- PROBLEM STATEMENT -
Please count the lines below that contain the word "green", and give only that number.

## Start AVAILABLE RECORDS

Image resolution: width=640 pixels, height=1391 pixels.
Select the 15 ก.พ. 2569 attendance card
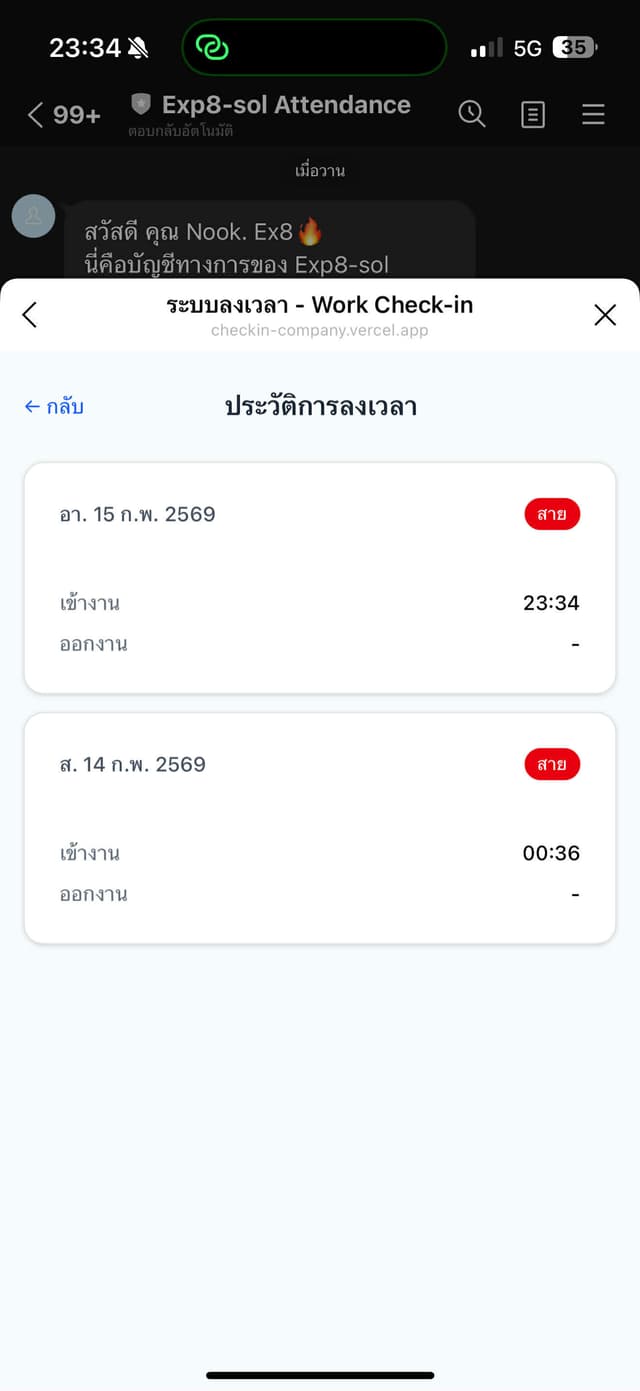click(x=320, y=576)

## End AVAILABLE RECORDS
## Start AVAILABLE RECORDS

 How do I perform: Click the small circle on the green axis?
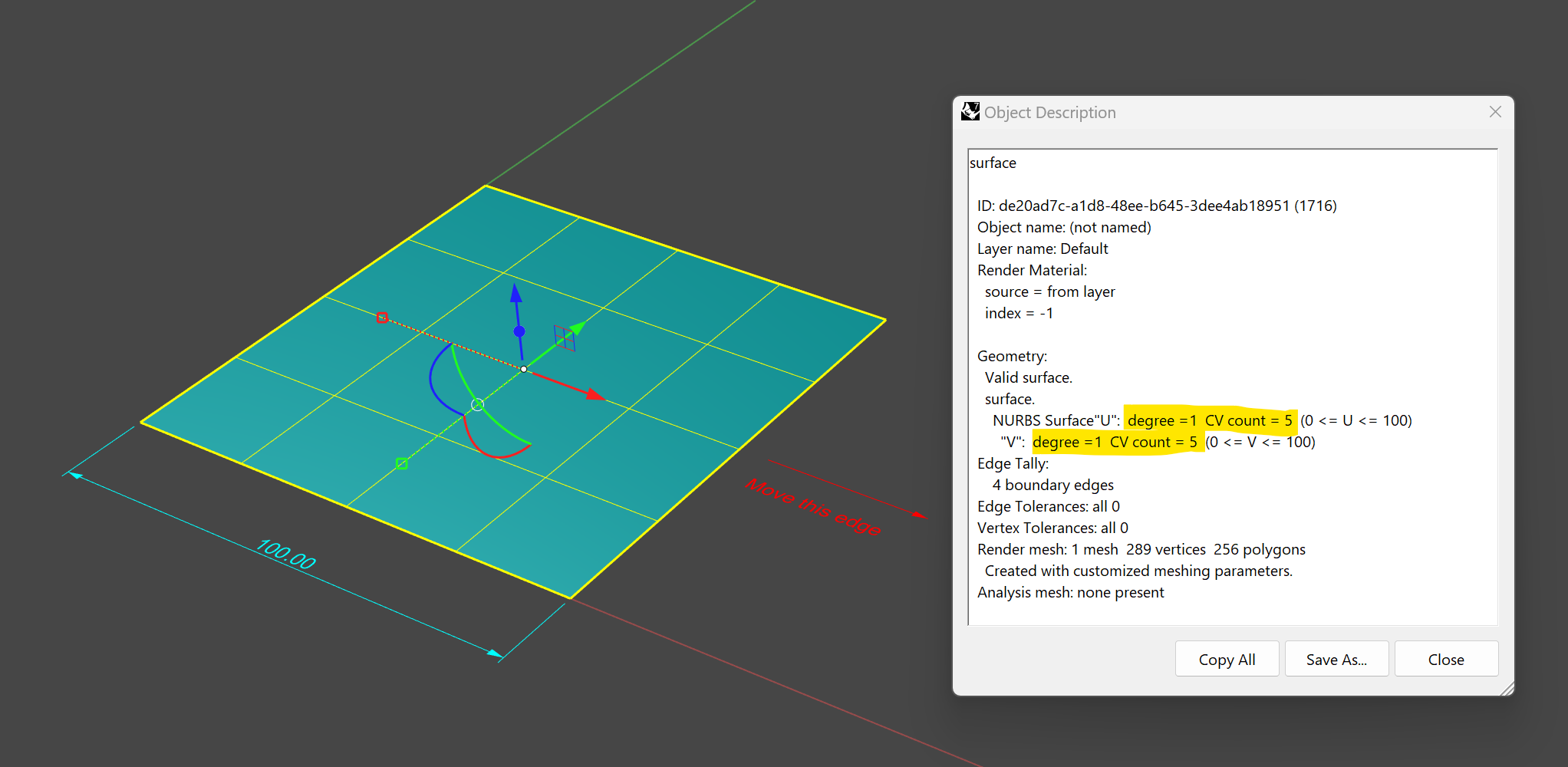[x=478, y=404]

## End AVAILABLE RECORDS

- EXPECTED OUTPUT -
1